Obstruction of justice and “The Pelican Brief”

Late the other night I was doing my aimless scrolling through TV channels, not to find anything to watch but to wean myself off the stimulation caused by whatever it is in TVs and digital bluish light that causes stimulation.

As I scrolled, I could feel my innards detach themselves from the glue radiating from the TV screen. Suck, suck, suck…

Until I got to AXS. Which was re-running The Pelican Brief. It had just started.

Let’s not recap why this excellent John Grisham thriller has come to mean so much to me.

In certain ways the film version is better than the book: actors can bring characters to a dimensional life they did not have in a book which essentially deploys them as mechanisms propelled by a terrific plot.

And the cast of The Pelican Brief is super.

Well, so there I was, holding that damn remote and thinking, nah, I really don’t have to watch this again when gee whiz! one of the fingers of my right hand somehow punched the “OK” button and…there I was, viewing what was apparently an uncut version of the film. All sorts of scenes were in there, scenes I hadn’t quite remembered.

Here was one: FBI Director Voyles, played with understated, kindly malice by James Sikking–whom I hadn’t seen since he was in Hill Street Blues–has been summoned to the Oval Office by the president, Robert Culp. Who is so much finer an actor than I’d ever realized.

Here, Culp can be read as George W. Bush. Charming, sort of goofy, much better smile than Bush, sort of dumb, fools around with his dog and his golf club in the Oval Office, and is bossed around by his Brain, a sleazoid named Coal (Tony Goldwyn, infinitely better looking than Karl Rove).

So, Culp has been told by Goldwyn that this little paper called The Pelican Brief–which the FBI is rumored to be investigating–could damn his presidency just as he’s about to enter a re-election campaign.

Sikking and Culp are alone in the Oval Office (except for Culp’s dog), when Culp initiates a dialogue about the Pelican Brief. (I’ll excerpt the book here, since I don’t have immediate reference to the much terser and more dramatic film script.)

The President slowly sipped from his coffee and pondered what to say next. Voyles was not known for his conversation.

“I need a favor.”

Voyles stared with rigid and unblinking eyes. “Yes, sir.”

“I need the scoop on this pelican thing. It’s a wild idea but, hell, it mentions me, sort of. How serious are you taking it?I don’t have to tell  you, Denton, how much this nonsense could hurt if the press found out.”

“We don’t consult the press when we investigate.”

“I know. Let’s not get into that. I just wish you would back off this thing. I mean, what the hell, it’s absurd, and I could really get burned. Know what I’m saying?”

Voyles was brutal. “Are you asking me to ignore a suspect, Mr. President?”…

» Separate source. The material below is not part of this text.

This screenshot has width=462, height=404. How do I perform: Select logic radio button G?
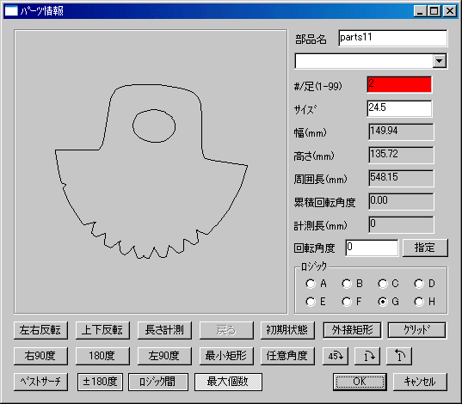coord(383,302)
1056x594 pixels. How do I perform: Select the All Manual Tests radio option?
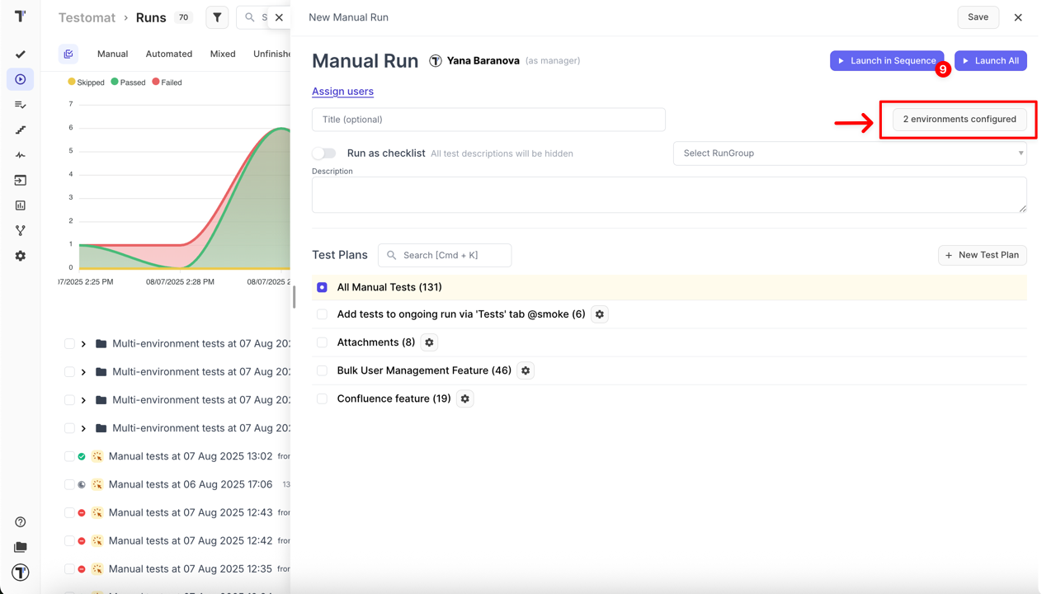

The President shifted and recrossed his legs at the knees. “Come on, Denton, you know what I’m saying. There are bigger fish in the pond. The press is watching this investigation, just dying to find out who’s a suspect. You know how they are. I don’t have to tell you that I have no friends with the press. Even my own press secretary dislikes me. Ha, ha, ha. Forget about it for a while. Back off and chase the real suspects. This thing is a joke, but it could embarrass the hell out of me.”

“So you’re asking me to back off?”

The President leaned forward and stared fiercely at Voyles. “I’m not asking, Denton. I’m telling you to leave it alone. Ignore it for a couple of weeks. Spend your time elsewhere. If it flares up again, take another look. I’m still the boss around here, remember?”

In the movie the above scene is followed immediately with Voyles in his car telling one of his associates what happened, and the associate saying, “That’s obstruction of justice.”

Yeah. During the Oval Office scene, I sat up straight and said, “Jesus! Grisham could have been bugging our current Oval Office person”–if you could bug the future. And then, because he’s a lawyer, Grisham laid “obstruction of justice” in there. Just in case we didn’t know.

Or an alternate possibility: Did one of those masters of apocalyptic destruction in the White House absorb The Pelican Brief and feed this entire conversation to Trump? Make him memorize it and regurgitate it with Comey?

If Grisham has read Comey’s written presentation to the Senate Intelligence Committee for tomorrow’s hearing–which I’m absolutely sure he has–he must be grinning bigger than Robert Culp.

And let’s hail AXS TV for that wickedly timed re-run.